Using the MovieLens 100k data, let's create two DataFrames:

movies: shows information about movies, namely a unique movie_id and its title
ratings: shows the rating that a particular user_id gave to a particular movie_id at a particular timestamp

In [1]:

import pandas as pd

Movies¶

In [2]:

movie_cols = ['movie_id', 'title']
movies = pd.read_table('data/u.item', sep='|', header=None, names=movie_cols, usecols=[0, 1])
movies.head()

Out[2]:

	movie_id	title
0	1	Toy Story (1995)
1	2	GoldenEye (1995)
2	3	Four Rooms (1995)
3	4	Get Shorty (1995)
4	5	Copycat (1995)

In [3]:

movies.shape

Out[3]:

(1682, 2)

In [4]:

movies.movie_id.nunique()

Out[4]:

Ratings¶

In [5]:

rating_cols = ['user_id', 'movie_id', 'rating', 'timestamp']
ratings = pd.read_table('data/u.data', sep='\t', header=None, names=rating_cols)
ratings.head()

Out[5]:

	user_id	movie_id	rating	timestamp
0	196	242	3	881250949
1	186	302	3	891717742
2	22	377	1	878887116
3	244	51	2	880606923
4	166	346	1	886397596

In [6]:

ratings.shape

Out[6]:

(100000, 4)

In [7]:

ratings.movie_id.nunique()

Out[7]:

In [8]:

ratings.loc[ratings.movie_id == 1, :].head()

Out[8]:

	user_id	movie_id	rating	timestamp
24	308	1	4	887736532
454	287	1	5	875334088
957	148	1	4	877019411
971	280	1	4	891700426
1324	66	1	3	883601324

Merging Movies and Ratings¶

Let's pretend that you want to examine the ratings DataFrame, but you want to know the title of each movie rather than its movie_id. The best way to accomplish this objective is by "joining" (or "merging") the DataFrames using the Pandas merge function:

In [9]:

movies.columns

Out[9]:

Index(['movie_id', 'title'], dtype='object')

In [10]:

ratings.columns

Out[10]:

Index(['user_id', 'movie_id', 'rating', 'timestamp'], dtype='object')

In [11]:

movie_ratings = pd.merge(movies, ratings)
movie_ratings.columns

Out[11]:

Index(['movie_id', 'title', 'user_id', 'rating', 'timestamp'], dtype='object')

In [12]:

movie_ratings.head()

Out[12]:

	movie_id	title	user_id	rating	timestamp
0	1	Toy Story (1995)	308	4	887736532
1	1	Toy Story (1995)	287	5	875334088
2	1	Toy Story (1995)	148	4	877019411
3	1	Toy Story (1995)	280	4	891700426
4	1	Toy Story (1995)	66	3	883601324

In [13]:

movie_ratings.shape

Out[13]:

(100000, 5)

Here's what just happened:

Pandas noticed that movies and ratings had one column in common, namely movie_id. This is the "key" on which the DataFrames will be joined.
The first movie_id in movies is 1. Thus, Pandas looked through every row in the ratings DataFrame, searching for a movie_id of 1. Every time it found such a row, it recorded the user_id, rating, and timestamp listed in that row. In this case, it found 452 matching rows.
The second movie_id in movies is 2. Again, Pandas did a search of ratings and found 131 matching rows.
This process was repeated for all of the remaining rows in movies.

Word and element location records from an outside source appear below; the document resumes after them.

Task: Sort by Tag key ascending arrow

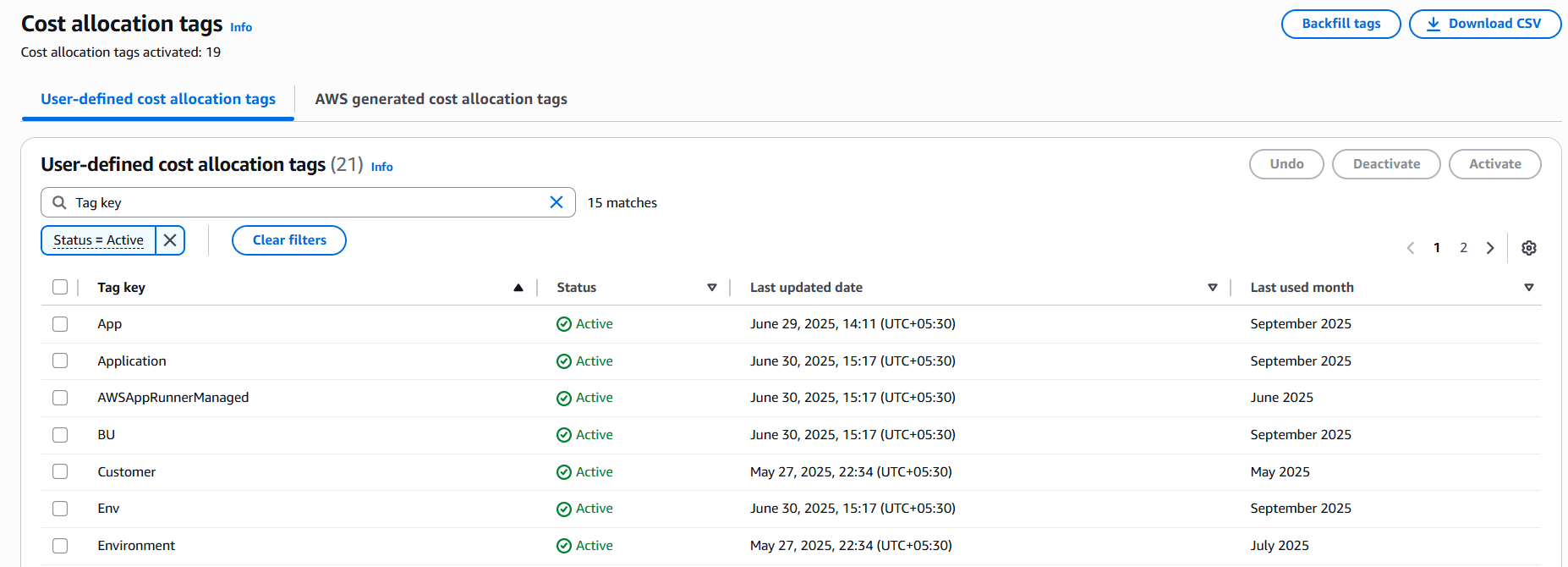Action: pyautogui.click(x=518, y=288)
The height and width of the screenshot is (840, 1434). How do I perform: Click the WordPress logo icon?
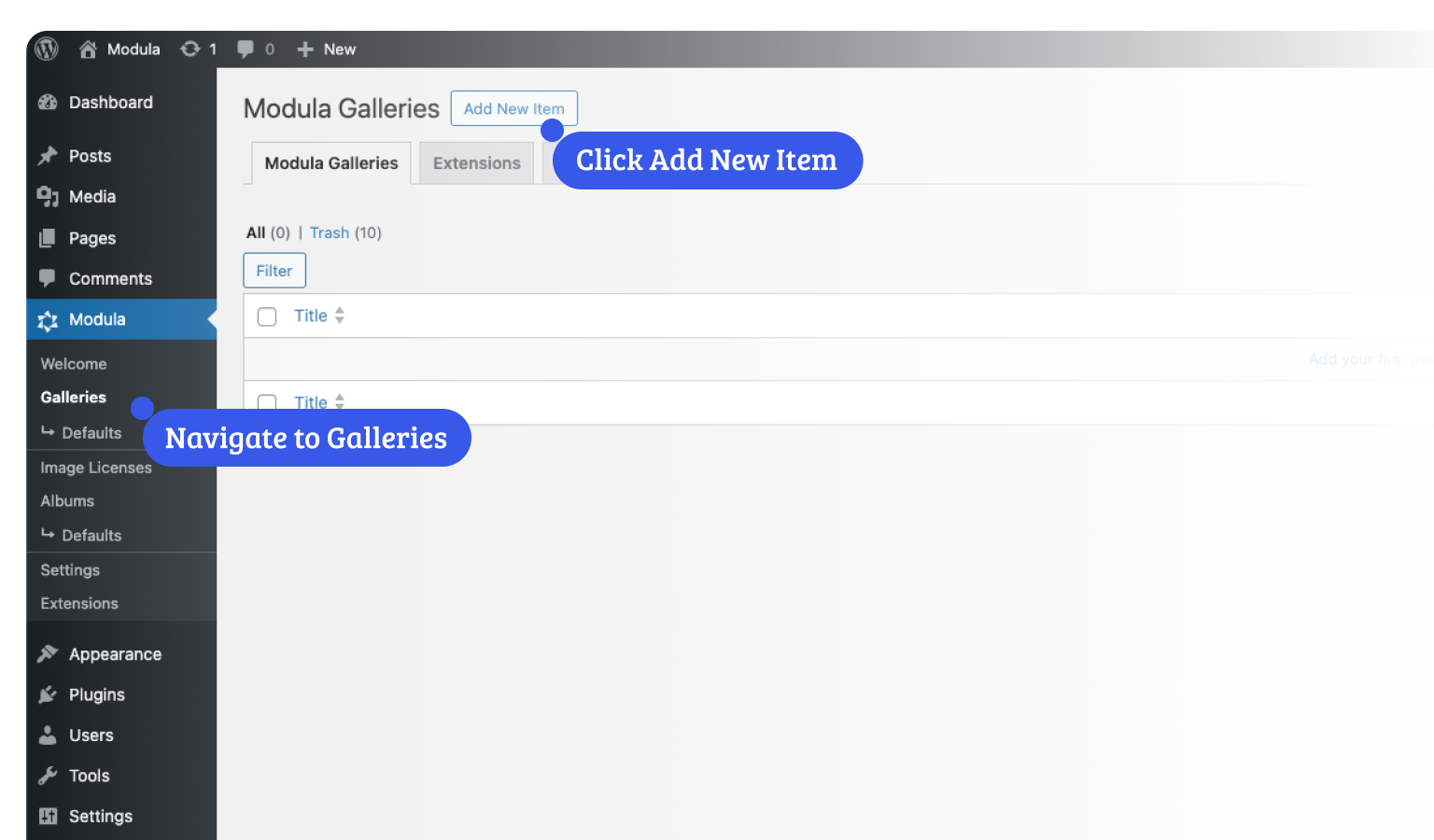click(x=47, y=49)
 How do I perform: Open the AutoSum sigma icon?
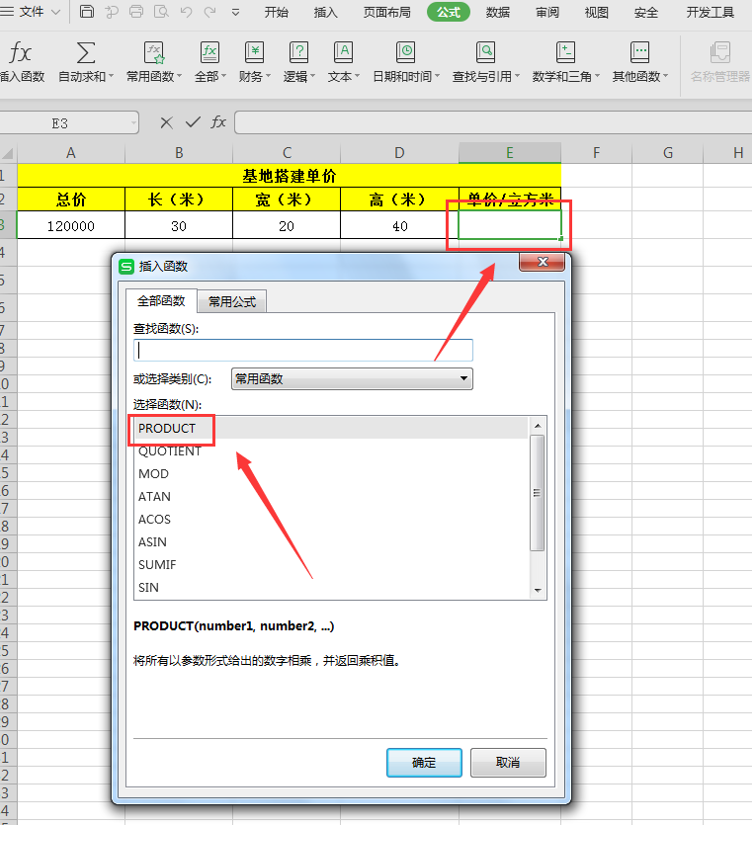(x=85, y=53)
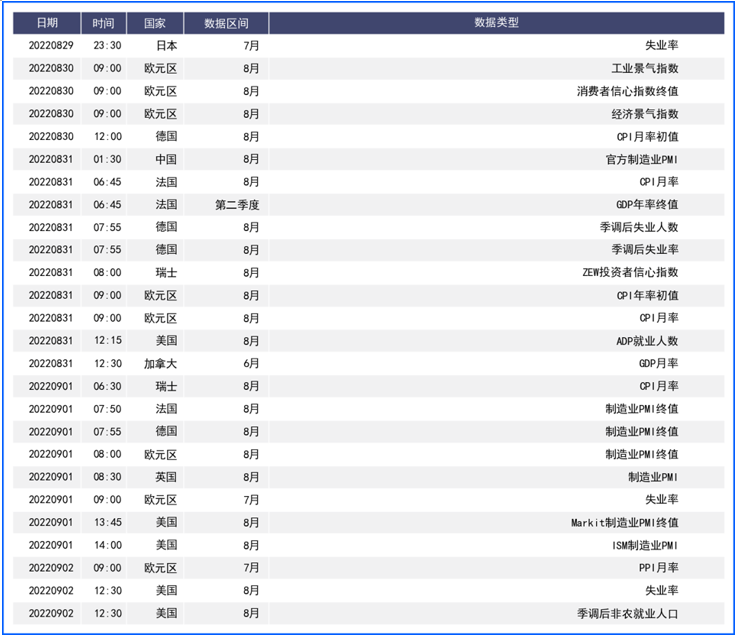Click the 英国 country cell
Viewport: 741px width, 640px height.
click(166, 477)
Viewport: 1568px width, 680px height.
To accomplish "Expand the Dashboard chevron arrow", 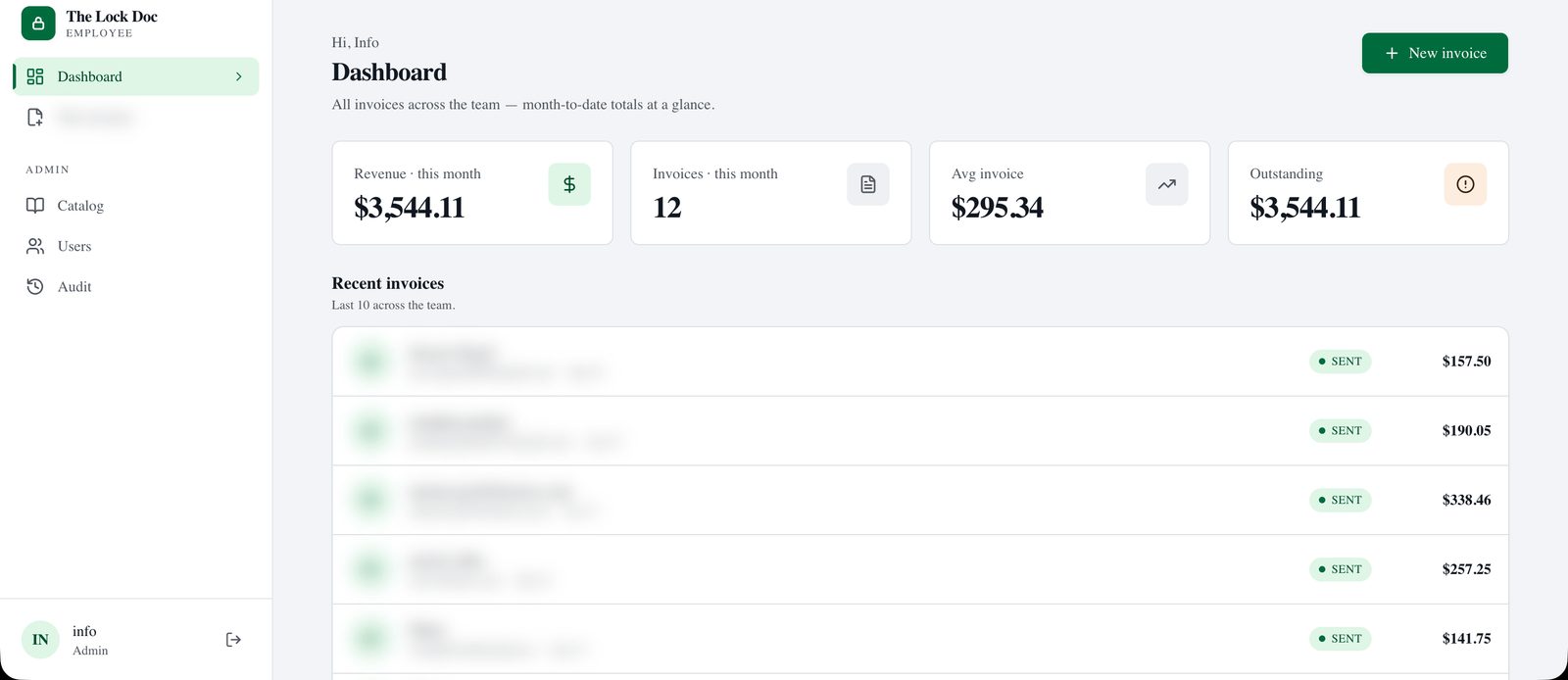I will coord(239,76).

At the end of the process, the movie_ratings DataFrame is created, which contains the two columns from movies (movie_id and title) and the three other colums from ratings (user_id, rating, and timestamp).

movie_id 1 and its title are listed 452 times, next to the user_id, rating, and timestamp for each of the 452 matching ratings.
movie_id 2 and its title are listed 131 times, next to the user_id, rating, and timestamp for each of the 131 matching ratings.
And so on, for every movie in the dataset.

In [14]:

print(movies.shape)
print(ratings.shape)
print(movie_ratings.shape)

(1682, 2)
(100000, 4)
(100000, 5)

Notice the shapes of the three DataFrames:

There are 1682 rows in the movies DataFrame.
There are 100000 rows in the ratings DataFrame.
The merge function resulted in a movie_ratings DataFrame with 100000 rows, because every row from ratings matched a row from movies.
The movie_ratings DataFrame has 5 columns, namely the 2 columns from movies, plus the 4 columns from ratings, minus the 1 column in common.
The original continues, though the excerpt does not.